But there had been so many things to do, and Mother had only just gone! She couldn’t think of everything at once.
Then she saw the moving truck stop in front of the house, and she hurriedly put on her hat. Her heart was beating wildly. This was the last minute that she had anticipated so many times during the days since they had decided on this trip. This was the moment when she had hoped to go forth so happily on a real adventure! And now her young soul shrank back. How she dreaded it. How she was going to suffer all through this thing that had been meant to be a pleasure.
Then she opened the door for the mover, and he soon cleared the room of everything.
When he was gone she gave one last desperate look around the devastated room, and then with a quick motion took the key from the inside of the door, slipped it into the outer lock, stepped out, and closed the door sharply, turning the key with finality.
She had already set her suitcases outside, and now she took them and hastily marched down the path and out on the sidewalk, hurrying toward the corner where the trolley would be stopping soon. She was thankful there was no one in sight. She could not bear the thought of prying, curious eyes. She wanted this last act over quickly. She must not go away in a deluge of tears.
There was no one in the trolley whom she knew even by sight except an old woman who did some scrubbing at the high school, and she was sitting wearily looking out the window with a lack of interest in her face. She wasn’t looking toward Rose. Their ways had never crossed, even casually. Rose had only seen her on her hands and knees scrubbing the cafeteria in the high school building. She drew a long breath. She didn’t want anybody to be looking curiously at her now, when she was leaving all the things that were known and dear to her. But she had no realization that scarcely anyone, even the neighbors, would have recognized her in her new blue suit and hat, with the handsome new coat over her arm, its lovely silver-flecked fur collar glorifying her whole outfit. She wasn’t thinking about her new clothes now. All the joy of them was gone, now that the mother who had planned for them and selected them was not there to enjoy seeing her in them. She was only thinking of the great pain in her heart, and the heaviness of having to go out alone. Praying that she might go bravely, as befitted the daughter of the mother who had planned all this for her.

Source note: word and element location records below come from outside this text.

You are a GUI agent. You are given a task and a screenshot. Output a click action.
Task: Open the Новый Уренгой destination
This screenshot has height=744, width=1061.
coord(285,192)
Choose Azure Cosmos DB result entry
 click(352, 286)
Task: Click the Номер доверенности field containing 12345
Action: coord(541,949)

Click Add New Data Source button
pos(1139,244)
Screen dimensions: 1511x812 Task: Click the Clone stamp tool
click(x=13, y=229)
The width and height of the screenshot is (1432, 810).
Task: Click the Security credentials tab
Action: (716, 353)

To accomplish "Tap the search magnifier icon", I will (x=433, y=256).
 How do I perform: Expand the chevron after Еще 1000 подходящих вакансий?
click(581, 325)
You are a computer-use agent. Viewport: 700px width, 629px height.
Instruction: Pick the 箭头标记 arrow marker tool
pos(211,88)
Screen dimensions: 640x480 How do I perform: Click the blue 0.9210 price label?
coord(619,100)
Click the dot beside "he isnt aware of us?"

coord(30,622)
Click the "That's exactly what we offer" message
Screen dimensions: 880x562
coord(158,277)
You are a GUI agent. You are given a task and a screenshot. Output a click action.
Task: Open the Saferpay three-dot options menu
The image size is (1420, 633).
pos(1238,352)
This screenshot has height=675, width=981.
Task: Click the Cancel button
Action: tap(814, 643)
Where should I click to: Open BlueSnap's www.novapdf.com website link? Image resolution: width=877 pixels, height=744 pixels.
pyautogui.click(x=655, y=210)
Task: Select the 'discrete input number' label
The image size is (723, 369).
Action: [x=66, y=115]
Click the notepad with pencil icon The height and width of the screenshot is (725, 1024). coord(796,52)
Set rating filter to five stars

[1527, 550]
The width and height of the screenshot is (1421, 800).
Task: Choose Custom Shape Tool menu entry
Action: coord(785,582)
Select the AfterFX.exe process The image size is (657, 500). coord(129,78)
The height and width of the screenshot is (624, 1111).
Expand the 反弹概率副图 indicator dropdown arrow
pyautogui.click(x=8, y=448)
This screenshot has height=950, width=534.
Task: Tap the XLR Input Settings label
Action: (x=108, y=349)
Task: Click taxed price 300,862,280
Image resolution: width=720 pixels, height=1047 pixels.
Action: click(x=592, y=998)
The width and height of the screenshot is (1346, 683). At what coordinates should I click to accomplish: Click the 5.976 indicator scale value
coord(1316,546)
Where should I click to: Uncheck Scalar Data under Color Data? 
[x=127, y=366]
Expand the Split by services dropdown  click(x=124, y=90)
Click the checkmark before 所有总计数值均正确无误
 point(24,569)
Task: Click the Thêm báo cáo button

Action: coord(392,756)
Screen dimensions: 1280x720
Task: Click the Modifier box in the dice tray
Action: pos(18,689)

She left her suitcases at the station in care of the old station-master whom she had known since she was a little girl. He had arranged about her ticket to New York and told her about the trains.
She went across the street to the little real estate office where they paid their rent, to leave the key of their apartment, and then she came back to the station and sat down drearily on the bench that ran across the front of the building. There was no one about there with whom she could claim any degree of intimacy, although there were a number whose names she knew, and where they lived and what was their general station in life. But they had probably never heard of her, nor even seen her to notice her, except as she might have passed them on her way from school in a group of girls.
The conductor helped her lift her suitcases onto the train, and she dropped into the seat nearest the door. It wasn’t far to the city where she would get her New York train. She didn’t care where she sat.
But then she looked out the window, catching her last glimpses of the post office, the grocery stores, the drugstore, the little shoe shop where she had had her shoes mended so often, the garage, the church spires in the distance among the trees, the college on the hill, and lastly, as the train gathered full speed and swept around the curve out of town, the big stone high school where she had gone so regularly. She might never see it again. Would she miss it? Although it was nearly two years since she had graduated, it still seemed closely associated with her life, the background of all her contacts with young people her age.
There were the new tennis courts. There were people playing on them now. She couldn’t tell who they were. Perhaps not anyone she knew, for this was vacation, and there were likely to be strangers in town.
Then the train passed on and they were lost to view.